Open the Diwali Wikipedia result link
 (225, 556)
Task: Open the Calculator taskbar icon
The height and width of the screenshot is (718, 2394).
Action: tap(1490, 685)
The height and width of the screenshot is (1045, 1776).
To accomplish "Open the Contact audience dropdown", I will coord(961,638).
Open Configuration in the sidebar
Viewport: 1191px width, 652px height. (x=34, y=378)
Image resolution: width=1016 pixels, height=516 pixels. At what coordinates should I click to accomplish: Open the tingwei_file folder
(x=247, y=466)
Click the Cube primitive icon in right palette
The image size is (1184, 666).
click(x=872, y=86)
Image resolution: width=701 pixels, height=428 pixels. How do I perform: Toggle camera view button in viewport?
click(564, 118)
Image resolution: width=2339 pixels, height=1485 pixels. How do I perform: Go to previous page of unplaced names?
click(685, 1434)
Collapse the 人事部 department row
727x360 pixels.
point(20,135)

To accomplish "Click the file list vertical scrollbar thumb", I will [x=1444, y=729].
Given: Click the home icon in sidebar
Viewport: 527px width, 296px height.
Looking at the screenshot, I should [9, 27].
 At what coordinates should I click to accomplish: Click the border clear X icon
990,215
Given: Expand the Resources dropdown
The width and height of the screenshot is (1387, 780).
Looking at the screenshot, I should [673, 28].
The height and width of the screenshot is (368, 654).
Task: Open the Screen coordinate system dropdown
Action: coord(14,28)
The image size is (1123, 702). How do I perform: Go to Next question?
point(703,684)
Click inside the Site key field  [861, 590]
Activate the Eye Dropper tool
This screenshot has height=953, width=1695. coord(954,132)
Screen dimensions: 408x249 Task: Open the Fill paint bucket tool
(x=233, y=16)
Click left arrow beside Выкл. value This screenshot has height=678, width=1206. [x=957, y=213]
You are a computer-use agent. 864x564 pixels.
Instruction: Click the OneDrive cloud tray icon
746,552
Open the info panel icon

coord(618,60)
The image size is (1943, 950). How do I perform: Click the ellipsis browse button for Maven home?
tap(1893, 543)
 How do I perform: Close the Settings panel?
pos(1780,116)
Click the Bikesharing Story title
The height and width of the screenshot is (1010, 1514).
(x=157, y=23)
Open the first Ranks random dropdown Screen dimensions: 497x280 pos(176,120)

### [WHAT IS NEEDED]
The output should match the records above exactly, line for line.

### [RESULT OF THIS TASK]
Open the Diwali Wikipedia result link
 (225, 556)
Task: Open the Calculator taskbar icon
The height and width of the screenshot is (718, 2394).
Action: tap(1490, 685)
The height and width of the screenshot is (1045, 1776).
To accomplish "Open the Contact audience dropdown", I will coord(961,638).
Open Configuration in the sidebar
Viewport: 1191px width, 652px height. (x=34, y=378)
Image resolution: width=1016 pixels, height=516 pixels. At what coordinates should I click to accomplish: Open the tingwei_file folder
(x=247, y=466)
Click the Cube primitive icon in right palette
The image size is (1184, 666).
click(x=872, y=86)
Image resolution: width=701 pixels, height=428 pixels. How do I perform: Toggle camera view button in viewport?
click(564, 118)
Image resolution: width=2339 pixels, height=1485 pixels. How do I perform: Go to previous page of unplaced names?
click(685, 1434)
Collapse the 人事部 department row
727x360 pixels.
point(20,135)

To accomplish "Click the file list vertical scrollbar thumb", I will [x=1444, y=729].
Given: Click the home icon in sidebar
Viewport: 527px width, 296px height.
Looking at the screenshot, I should [9, 27].
 At what coordinates should I click to accomplish: Click the border clear X icon
990,215
Given: Expand the Resources dropdown
The width and height of the screenshot is (1387, 780).
Looking at the screenshot, I should [673, 28].
The height and width of the screenshot is (368, 654).
Task: Open the Screen coordinate system dropdown
Action: coord(14,28)
The image size is (1123, 702). How do I perform: Go to Next question?
point(703,684)
Click inside the Site key field  [861, 590]
Activate the Eye Dropper tool
This screenshot has height=953, width=1695. coord(954,132)
Screen dimensions: 408x249 Task: Open the Fill paint bucket tool
(x=233, y=16)
Click left arrow beside Выкл. value This screenshot has height=678, width=1206. [x=957, y=213]
You are a computer-use agent. 864x564 pixels.
Instruction: Click the OneDrive cloud tray icon
746,552
Open the info panel icon

coord(618,60)
The image size is (1943, 950). How do I perform: Click the ellipsis browse button for Maven home?
tap(1893, 543)
 How do I perform: Close the Settings panel?
pos(1780,116)
Click the Bikesharing Story title
The height and width of the screenshot is (1010, 1514).
(x=157, y=23)
Open the first Ranks random dropdown Screen dimensions: 497x280 pos(176,120)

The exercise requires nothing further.